The chromogenic reaction and fluorescence response of Au-NPs was measured with various biological substances containing amino groups (histamine, putrescine, cadaverine, tyramine, phenylethylamine, guanine, guanosine, thymine, inosine, adenosine triphosphate (ATP), and adenosine monophosphate (AMP)) at concentrations of 1.0 μM each (Figure 4). Interestingly, the color of Au-NPs dramatically changed from wine red to dark blue by the target analytes of histamine, whereas other various biological substances containing amino groups still maintained their color (Figure 4A), likely due to histamine having a relatively high polar surface area, causing the bonding with Au-NPs. Meanwhile, the special UV-vis absorption spectra of Au-NPs bonded to histamine red-shifted from 520 nm to 664 nm, in sharp contrast with other biological substances, possibly due to the aggregation of Au-NPs induced by histamine (Figure 4C). By the electrostatic interactions and hydrogen-bonding between the negatively charged and positively charged histamine, the special UV-vis absorption peak of Au-NPs was red-shifted. Furthermore, only the solution of histamine-Au-NPs stood out in the experimental group with bright glaucous color under the UV-lamp (λ = 365 nm) (Figure 4B), and only the emission peak of that was significantly enhanced at 415 nm (Figure 4D), due to the fact that the electron density might have been increased by electrostatically attracted amino groups. Hence, histamine could be detected explicitly by Au-NPs via dual approaches of colorimetric and fluorometric perspectives.

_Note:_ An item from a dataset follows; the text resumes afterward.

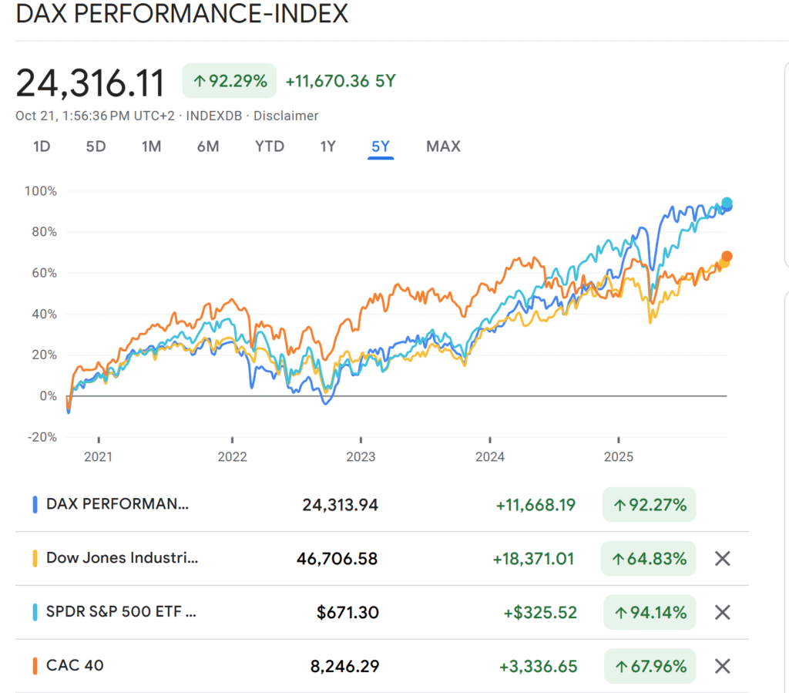Viewport: 789px width, 693px height.
Task: Click the yellow Dow Jones color marker
Action: pos(35,559)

3.4. Detection of Histamine in Salmon Muscle

For further evaluation of the effectiveness of the Au-NPs probe in the real sample, the Au-NPs probe was experimentally applied to detect three various concentrations of histamine (0.01, 0.1, and 1.0 μM) in fish muscle (

Table 1. Analytical data for the colorimetric and fluorescence detection of histamine in real samples by Au-NPs probe, respectively.

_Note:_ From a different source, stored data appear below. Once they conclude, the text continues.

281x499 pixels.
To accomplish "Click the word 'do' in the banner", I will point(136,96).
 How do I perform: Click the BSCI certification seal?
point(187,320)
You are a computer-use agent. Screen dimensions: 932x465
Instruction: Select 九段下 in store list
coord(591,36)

Detection Methods		Spiked Concentration (μM)	Found Concentration (μM)	Recovery (%)	Precision (%)	Accuracy (%)
Au-NPs probe (this work)	Colorimetric detection	0.01	0.0102 ± 0.0010	102.13	9.32	2.13
		0.1	0.0997 ± 0.0049	99.67	4.95	−0.33
		1	1.0690 ± 0.0259	106.90	2.43	6.90
	Fluorescence detection	0.01	0.0096 ± 0.0004	96.01	4.46	−3.99
		0.1	0.1024 ± 0.0095	102.39	9.30	2.39
		1	1.0317 ± 0.0996	103.17	9.66	3.17

). Although there is still negligible interference in the actual sample analysis, the Au-NP method does not require complicated pretreatment and therefore has excellent stability. Au-NPs probe showed a satisfactory recovery value of 96.01%–103.43% with measurement precision (RSD < 10%) and accuracy (±4%), indicating Au-NPs probe can be competent with respect to the FDA and EU requirements for histamine testing in aquatic products. In addition, the application of Au-NPs probe analysis has simple preprocessing, suitable equipment requirements, and low experimental costs; thus, the efficient and convenient Au-NPs probe has potential application value in freshness and spoilage assay of aquatic food to ensure food safety.

4. Conclusions

In summary, by adjusting the precursor ratio, an economical and practical Au-NP was fabricated to detect histamine via dual approaches of colorimetric and fluorescence perspectives with high sensitivity and selectivity. As histamine occurred, Au-NPs could precisely and quantitatively be detected by the response of UV-vis and fluorescence spectrums with a limit of detection of 0.87 nM and 2.04 nM, respectively. Moreover, the significant colorimetric and fluorescence turn-on phenomenon of Au-NPs involved with histamine could be captured by eye vision. Both of the two detection methods of Au-NPs were successfully applied to the quantitative analysis of histamine in fresh salmon muscles, suggesting that the simplicity and rapidity of the Au-NPs dual-detection method may be applicable to the FDA to judge the freshness and spoilage of aquatic foods.